GOAL A: List every import statement in the PyTorch notebook, one per line.
GOAL B: Continue writing the PyTorch notebook code from its last line.

SOURCE TEXT:

--- start ---

In [1]:
import torch
import torch.nn as nn
import torch.nn.functional as F
from torch.utils.data import Dataset
from torch.utils.data import DataLoader
from dataclasses import dataclass
import math

In [6]:
@dataclass
class SmallMindConfig:
    block_size: int = 512 #maximum sequence length
    batch_size: int = 12
    n_layer: int = 12
    n_head: int = 12
    n_embd: int = 768
    hidden_dim: int = n_embd
    dropout: float = 0.1
    head_size: int = n_embd // n_head
    vocab_size: int = 50257

In [10]:
class SingleHeadAttention(nn.Module):
    def __init__(self, config):
        super.__init__()
        self.key = nn.Linear(config.n_embd, config.head_size)
        self.query = nn.Linear(config.n_embd, config.head_size)

--- end ---

Stored items from a collection:
--- start ---

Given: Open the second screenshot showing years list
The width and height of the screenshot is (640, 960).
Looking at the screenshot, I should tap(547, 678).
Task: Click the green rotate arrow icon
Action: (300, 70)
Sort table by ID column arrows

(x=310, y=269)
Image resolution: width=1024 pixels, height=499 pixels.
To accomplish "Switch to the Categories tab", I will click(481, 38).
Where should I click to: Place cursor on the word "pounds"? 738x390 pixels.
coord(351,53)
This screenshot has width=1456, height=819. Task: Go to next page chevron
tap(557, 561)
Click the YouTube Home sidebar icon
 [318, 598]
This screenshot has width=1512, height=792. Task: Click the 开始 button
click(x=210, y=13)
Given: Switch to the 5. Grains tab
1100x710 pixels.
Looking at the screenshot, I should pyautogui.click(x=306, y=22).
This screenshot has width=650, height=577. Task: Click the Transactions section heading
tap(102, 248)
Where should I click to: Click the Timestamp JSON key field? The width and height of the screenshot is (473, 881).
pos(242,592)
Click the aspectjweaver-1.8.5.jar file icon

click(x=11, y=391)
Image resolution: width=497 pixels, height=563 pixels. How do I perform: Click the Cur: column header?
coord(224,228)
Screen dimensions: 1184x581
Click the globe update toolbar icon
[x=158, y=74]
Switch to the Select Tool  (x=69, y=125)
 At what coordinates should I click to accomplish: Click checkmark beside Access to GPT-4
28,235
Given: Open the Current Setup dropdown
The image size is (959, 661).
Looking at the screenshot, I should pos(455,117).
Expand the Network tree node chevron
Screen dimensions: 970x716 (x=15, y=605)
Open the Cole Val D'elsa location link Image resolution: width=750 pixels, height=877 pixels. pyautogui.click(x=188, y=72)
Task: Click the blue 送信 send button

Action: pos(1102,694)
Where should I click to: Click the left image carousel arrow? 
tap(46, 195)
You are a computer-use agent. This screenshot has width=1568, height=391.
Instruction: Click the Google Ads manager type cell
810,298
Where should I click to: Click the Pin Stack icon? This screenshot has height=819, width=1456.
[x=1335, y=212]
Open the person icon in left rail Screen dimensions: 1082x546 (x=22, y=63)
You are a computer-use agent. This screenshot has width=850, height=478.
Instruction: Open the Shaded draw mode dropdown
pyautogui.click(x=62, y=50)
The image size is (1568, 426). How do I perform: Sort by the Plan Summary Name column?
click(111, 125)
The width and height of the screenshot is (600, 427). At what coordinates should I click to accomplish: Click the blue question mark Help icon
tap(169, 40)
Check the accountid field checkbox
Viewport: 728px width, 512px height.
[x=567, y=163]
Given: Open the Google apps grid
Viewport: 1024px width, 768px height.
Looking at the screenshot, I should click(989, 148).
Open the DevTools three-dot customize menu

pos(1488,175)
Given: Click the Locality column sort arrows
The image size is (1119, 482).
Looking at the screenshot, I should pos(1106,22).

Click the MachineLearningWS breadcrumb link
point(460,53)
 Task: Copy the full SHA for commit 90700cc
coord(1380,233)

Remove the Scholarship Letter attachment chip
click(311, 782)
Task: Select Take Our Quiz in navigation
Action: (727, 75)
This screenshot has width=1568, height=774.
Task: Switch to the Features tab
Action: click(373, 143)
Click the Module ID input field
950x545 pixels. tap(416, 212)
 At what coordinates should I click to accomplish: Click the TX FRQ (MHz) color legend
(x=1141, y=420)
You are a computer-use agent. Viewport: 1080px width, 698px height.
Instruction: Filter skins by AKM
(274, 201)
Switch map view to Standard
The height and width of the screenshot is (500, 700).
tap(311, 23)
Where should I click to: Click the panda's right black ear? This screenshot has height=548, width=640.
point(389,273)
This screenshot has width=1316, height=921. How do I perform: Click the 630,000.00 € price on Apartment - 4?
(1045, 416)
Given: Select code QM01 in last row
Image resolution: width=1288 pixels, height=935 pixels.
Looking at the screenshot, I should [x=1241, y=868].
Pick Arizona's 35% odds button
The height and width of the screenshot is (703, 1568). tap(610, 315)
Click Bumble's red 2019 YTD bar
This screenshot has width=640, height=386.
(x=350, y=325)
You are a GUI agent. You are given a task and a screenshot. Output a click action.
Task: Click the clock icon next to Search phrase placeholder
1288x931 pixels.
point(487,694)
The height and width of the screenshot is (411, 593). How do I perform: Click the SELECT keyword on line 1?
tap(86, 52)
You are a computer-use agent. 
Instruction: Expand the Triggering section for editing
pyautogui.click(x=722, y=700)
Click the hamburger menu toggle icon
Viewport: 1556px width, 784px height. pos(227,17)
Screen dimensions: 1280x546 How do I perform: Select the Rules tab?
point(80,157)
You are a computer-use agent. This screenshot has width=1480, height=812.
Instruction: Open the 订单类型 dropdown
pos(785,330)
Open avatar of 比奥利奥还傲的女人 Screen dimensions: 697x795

--- end ---

TASK RESPONSE A:
import torch
import torch.nn as nn
import torch.nn.functional as F
from torch.utils.data import Dataset
from torch.utils.data import DataLoader
from dataclasses import dataclass
import math

TASK RESPONSE B:
        self.value = nn.Linear(config.n_embd, config.head_size)
        self.register_buffer(
            "attention_mask",
            torch.tril(torch.ones(config.block_size, config.block_size))
        )
        self.dropout = nn.Dropout(config.dropout)

    def forward(self,x):
        batch_size, seq_len, hidden_size = x.size()
        k = self.key(x)
        q = self.query(x)
        v = self.value(x)
        weight = q @ k.transpose(-2, -1) / math.sqrt(k.size(-1))
        weight = weight.masked_fill(
            self.attention_mask[:seq_len, :seq_len] == 0,
            float("-inf")
        )
        weight = F.softmax(weight, dim = -1)
        weight = self.dropout(weight)
        out = weight @ v
        return out

class MultiHeadAttention(nn.Module):
    def __init__(self, config):
        super().__init__()
        self.heads = nn.ModuleList(
            [SingleHeadAttention(config) for _ in range(config.n_head)]
        )
        self.proj = nn.Linear(config.n_embd, config.n_embd)
        self.dropout = nn.Dropout(config.dropout)
    
    def forward(self, x):
        output = torch.cat(
            [h(x) for h in self.heads],
            dim = -1
        )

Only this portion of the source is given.